• The records:
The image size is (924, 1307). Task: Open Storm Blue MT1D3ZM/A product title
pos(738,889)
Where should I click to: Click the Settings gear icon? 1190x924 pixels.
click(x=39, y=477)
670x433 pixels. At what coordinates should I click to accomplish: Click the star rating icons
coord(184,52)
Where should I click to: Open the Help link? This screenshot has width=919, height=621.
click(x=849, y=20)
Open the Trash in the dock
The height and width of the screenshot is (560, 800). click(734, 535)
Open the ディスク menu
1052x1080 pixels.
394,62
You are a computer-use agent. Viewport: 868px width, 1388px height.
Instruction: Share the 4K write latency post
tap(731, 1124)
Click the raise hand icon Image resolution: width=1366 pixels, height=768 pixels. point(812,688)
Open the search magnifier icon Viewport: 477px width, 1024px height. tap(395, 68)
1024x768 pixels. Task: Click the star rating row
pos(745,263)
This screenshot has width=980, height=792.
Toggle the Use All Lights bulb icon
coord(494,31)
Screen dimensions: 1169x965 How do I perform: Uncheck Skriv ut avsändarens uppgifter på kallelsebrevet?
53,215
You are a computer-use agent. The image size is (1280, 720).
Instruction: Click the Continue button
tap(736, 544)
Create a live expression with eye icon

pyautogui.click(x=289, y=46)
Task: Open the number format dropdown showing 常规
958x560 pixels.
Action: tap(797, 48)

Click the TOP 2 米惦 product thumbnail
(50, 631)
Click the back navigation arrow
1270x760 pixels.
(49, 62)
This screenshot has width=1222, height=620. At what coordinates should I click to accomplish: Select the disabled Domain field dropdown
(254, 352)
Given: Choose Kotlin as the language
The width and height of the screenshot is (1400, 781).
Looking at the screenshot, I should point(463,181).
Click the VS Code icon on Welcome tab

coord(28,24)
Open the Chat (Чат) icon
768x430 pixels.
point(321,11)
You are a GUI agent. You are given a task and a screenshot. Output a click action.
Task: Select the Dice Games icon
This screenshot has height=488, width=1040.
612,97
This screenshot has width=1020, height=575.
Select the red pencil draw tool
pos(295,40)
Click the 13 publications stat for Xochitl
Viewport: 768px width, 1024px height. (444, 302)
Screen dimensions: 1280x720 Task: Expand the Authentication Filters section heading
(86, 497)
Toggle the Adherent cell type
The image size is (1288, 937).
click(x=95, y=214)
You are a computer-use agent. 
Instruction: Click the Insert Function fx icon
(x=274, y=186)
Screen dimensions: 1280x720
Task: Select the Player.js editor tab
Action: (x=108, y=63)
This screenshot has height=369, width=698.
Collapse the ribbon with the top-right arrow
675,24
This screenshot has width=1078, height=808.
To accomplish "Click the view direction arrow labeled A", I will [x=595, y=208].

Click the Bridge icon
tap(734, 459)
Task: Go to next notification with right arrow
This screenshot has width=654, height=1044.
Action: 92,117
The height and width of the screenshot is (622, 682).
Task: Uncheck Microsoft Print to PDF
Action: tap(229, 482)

• The problem: Above are some records; copy exactly the lines from the one with "You are a computer-use agent. The" through the one with "Given: Choose Kotlin as the language", both included, and no others.

• Answer:
You are a computer-use agent. The image size is (1280, 720).
Instruction: Click the Continue button
tap(736, 544)
Create a live expression with eye icon

pyautogui.click(x=289, y=46)
Task: Open the number format dropdown showing 常规
958x560 pixels.
Action: tap(797, 48)

Click the TOP 2 米惦 product thumbnail
(50, 631)
Click the back navigation arrow
1270x760 pixels.
(49, 62)
This screenshot has width=1222, height=620. At what coordinates should I click to accomplish: Select the disabled Domain field dropdown
(254, 352)
Given: Choose Kotlin as the language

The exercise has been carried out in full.